▶ TEKS HASIL EKSTRAKSI
• • • • • • •
JAKARTA, FaktualNews.co– Mantan asisten Direktur Niaga PT Dirgantara Indonesia (PT DI) Irzal Rinaldi Zailani dijebloskan Komisi Pemberantasan Korupsi (KPK) ke lembaga pemasyarakatan (Lapas) Sukamiskin, Bandung, Jawa Barat.
Juru Bicara Penindakan dan Kelembagaan KPK Ali Fikri mengatakan, Irzal dieksekusi ke Lapas oleh Tim Jaksa Eksekutor KPK. Irzal merupakan terdakwa kasus korupsi penjualan pemasaran produk ke sejumlah lembaga keamanan pada 2007-2017. Dalam kegiatan itu, ia melakukan kontrak perjanjian fiktif yang merugikan negara Rp 202 miliar.
“Hari ini Tim Jaksa Eksekutor, telah selesai melaksanakan putusan Majelis Hakim Mahkamah Agung yang berkekuatan hukum tetap dengan terpidana Irzal Rinaldi Zailani,” kata Ali dalam keterangan resminya, Jumat (3/2/2023).
Ali mengatakan, Irzal akan mendekam di Sukamiskin selama tujuh tahun, dikurangi masa penahanan yang pernah dijalani. Selain itu, Irzal juga harus membayar denda Rp 1 miliar. “Sekaligus uang pengganti sebesar Rp 17,3 miliar,” ujar Ali.
• • • • • • •
▶ TUJUAN 1
Menurut berita tentang eksekusi Irzal, berapa lama ia akan mendekam di Lapas Sukamiskin?
▶ TUJUAN 2
Berdasarkan berita tentang eksekusi Irzal, terangkan dalam satu sampai tiga kalimat mengapa Tim Jaksa Eksekutor KPK membawa Irzal ke Lapas Sukamiskin.
▶ TUJUAN 3
Sebutkan semua jumlah uang dalam rupiah yang tercantum dalam berita tentang eksekusi Irzal, beserta keterangannya masing-masing.

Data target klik
• • • • • • •
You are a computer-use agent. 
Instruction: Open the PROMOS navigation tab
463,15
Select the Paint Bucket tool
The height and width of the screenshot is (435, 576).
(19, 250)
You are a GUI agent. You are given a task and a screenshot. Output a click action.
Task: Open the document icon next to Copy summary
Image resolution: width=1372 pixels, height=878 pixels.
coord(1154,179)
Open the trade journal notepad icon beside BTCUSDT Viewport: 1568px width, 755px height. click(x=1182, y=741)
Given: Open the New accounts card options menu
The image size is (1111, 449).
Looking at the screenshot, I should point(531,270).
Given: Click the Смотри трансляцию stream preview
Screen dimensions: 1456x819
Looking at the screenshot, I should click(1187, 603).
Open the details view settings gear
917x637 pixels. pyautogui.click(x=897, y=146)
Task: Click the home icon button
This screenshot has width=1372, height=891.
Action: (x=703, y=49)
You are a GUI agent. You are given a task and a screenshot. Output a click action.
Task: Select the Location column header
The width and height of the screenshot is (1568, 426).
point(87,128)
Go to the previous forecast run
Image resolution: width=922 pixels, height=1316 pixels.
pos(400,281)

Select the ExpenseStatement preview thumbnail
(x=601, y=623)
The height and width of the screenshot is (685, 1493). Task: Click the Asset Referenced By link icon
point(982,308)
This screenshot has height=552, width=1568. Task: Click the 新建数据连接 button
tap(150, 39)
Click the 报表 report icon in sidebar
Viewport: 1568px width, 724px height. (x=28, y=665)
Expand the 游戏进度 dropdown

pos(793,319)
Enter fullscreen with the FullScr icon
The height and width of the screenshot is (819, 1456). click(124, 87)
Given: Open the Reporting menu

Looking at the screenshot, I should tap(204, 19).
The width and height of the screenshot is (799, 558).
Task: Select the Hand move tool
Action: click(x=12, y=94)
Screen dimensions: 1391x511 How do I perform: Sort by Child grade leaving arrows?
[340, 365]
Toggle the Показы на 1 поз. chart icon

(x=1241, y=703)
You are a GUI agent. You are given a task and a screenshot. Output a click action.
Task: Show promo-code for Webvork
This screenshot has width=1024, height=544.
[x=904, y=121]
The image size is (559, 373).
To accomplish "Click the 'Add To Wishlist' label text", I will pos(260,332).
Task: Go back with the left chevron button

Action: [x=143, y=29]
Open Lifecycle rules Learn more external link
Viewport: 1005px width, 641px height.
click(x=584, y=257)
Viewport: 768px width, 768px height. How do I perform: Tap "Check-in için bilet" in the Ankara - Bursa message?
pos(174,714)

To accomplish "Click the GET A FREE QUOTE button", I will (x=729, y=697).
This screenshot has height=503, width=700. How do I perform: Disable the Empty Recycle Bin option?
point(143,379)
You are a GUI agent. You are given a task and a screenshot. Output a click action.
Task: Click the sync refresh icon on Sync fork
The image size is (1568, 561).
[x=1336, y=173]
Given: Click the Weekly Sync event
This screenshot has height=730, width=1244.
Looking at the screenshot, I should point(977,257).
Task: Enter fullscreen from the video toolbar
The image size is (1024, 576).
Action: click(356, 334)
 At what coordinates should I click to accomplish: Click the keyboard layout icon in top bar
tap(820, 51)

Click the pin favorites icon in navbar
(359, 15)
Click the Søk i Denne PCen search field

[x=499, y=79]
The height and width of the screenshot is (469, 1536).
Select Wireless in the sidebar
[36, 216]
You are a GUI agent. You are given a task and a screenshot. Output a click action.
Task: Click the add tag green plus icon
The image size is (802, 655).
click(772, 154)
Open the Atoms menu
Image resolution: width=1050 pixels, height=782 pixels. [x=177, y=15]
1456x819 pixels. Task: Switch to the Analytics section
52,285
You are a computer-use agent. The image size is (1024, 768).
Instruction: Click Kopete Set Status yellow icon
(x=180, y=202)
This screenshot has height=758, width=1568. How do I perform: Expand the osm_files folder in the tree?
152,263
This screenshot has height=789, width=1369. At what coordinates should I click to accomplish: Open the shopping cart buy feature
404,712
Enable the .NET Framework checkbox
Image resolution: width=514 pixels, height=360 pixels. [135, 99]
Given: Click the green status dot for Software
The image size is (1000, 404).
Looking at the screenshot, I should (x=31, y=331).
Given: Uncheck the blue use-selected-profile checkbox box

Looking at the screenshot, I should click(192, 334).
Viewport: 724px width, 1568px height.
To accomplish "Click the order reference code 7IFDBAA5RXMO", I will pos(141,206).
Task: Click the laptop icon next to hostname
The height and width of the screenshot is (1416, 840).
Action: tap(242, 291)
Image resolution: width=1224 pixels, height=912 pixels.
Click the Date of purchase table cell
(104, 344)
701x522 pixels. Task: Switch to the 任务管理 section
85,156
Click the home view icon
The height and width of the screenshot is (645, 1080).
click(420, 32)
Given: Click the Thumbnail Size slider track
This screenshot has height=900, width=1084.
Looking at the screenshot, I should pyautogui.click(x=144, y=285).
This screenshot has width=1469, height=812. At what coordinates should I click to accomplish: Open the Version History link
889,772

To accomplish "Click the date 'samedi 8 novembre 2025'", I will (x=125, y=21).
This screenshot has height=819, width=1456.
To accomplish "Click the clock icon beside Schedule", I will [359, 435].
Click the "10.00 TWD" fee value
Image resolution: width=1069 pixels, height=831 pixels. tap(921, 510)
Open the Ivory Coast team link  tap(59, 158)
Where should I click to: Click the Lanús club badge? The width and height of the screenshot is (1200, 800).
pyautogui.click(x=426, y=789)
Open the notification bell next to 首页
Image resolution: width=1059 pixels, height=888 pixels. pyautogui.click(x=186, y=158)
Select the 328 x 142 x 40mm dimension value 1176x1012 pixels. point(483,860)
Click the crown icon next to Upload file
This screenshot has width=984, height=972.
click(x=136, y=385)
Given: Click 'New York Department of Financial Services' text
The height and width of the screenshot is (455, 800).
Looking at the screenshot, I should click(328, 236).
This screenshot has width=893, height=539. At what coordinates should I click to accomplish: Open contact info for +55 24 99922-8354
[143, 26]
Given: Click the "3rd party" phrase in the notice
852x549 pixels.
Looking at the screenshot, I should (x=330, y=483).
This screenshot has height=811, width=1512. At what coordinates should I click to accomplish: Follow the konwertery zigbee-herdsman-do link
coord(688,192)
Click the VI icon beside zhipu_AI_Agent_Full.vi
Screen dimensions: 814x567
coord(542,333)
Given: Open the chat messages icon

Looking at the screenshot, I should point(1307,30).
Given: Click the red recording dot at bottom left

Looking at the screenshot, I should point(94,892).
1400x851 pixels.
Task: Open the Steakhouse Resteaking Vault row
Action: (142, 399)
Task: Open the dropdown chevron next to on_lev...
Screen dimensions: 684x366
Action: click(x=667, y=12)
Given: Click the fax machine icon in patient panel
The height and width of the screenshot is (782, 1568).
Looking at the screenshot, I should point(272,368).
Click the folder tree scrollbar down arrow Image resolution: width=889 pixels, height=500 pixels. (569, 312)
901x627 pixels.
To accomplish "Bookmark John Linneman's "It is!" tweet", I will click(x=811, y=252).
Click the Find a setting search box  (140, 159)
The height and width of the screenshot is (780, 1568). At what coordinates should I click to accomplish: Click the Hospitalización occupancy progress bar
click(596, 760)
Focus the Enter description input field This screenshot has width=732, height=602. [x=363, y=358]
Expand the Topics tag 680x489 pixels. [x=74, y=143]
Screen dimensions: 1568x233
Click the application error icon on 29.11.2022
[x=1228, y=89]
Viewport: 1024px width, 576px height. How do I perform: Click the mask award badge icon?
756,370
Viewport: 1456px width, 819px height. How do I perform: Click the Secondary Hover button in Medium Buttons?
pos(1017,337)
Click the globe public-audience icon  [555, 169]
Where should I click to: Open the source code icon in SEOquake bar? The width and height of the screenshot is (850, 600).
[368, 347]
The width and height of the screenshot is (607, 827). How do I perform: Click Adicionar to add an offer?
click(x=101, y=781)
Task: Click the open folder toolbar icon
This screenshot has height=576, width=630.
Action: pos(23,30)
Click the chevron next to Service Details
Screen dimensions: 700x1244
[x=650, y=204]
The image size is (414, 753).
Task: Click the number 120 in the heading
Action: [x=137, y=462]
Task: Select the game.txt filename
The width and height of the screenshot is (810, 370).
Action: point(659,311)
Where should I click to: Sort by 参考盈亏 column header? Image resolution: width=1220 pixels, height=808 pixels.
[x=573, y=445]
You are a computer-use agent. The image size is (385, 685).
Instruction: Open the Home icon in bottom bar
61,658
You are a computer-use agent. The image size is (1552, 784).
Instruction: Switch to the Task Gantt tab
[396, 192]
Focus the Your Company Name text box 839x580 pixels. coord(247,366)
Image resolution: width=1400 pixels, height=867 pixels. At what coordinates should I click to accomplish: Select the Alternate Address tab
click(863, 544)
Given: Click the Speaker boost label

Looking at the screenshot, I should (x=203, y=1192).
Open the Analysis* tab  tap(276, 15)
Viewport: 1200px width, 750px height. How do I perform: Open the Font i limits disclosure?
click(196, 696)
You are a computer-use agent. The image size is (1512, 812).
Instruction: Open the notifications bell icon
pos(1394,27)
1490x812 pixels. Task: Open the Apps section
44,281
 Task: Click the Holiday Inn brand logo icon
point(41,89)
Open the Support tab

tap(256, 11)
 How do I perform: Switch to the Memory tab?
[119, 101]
• • • • • • •
▶ HASIL YANG BENAR 1
Tujuh tahun, dikurangi masa penahanan yang pernah dijalani.

▶ HASIL YANG BENAR 2
Tim Jaksa Eksekutor KPK melaksanakan putusan Majelis Hakim Mahkamah Agung yang berkekuatan hukum tetap terhadap Irzal sebagai terpidana. Ia terjerat kasus korupsi penjualan pemasaran produk ke sejumlah lembaga keamanan pada 2007-2017. Dalam kasus itu, ia membuat kontrak perjanjian fiktif yang merugikan negara Rp 202 miliar.

▶ HASIL YANG BENAR 3
- Rp 202 miliar: kerugian negara akibat kontrak perjanjian fiktif
- Rp 1 miliar: denda yang harus dibayar Irzal
- Rp 17,3 miliar: uang pengganti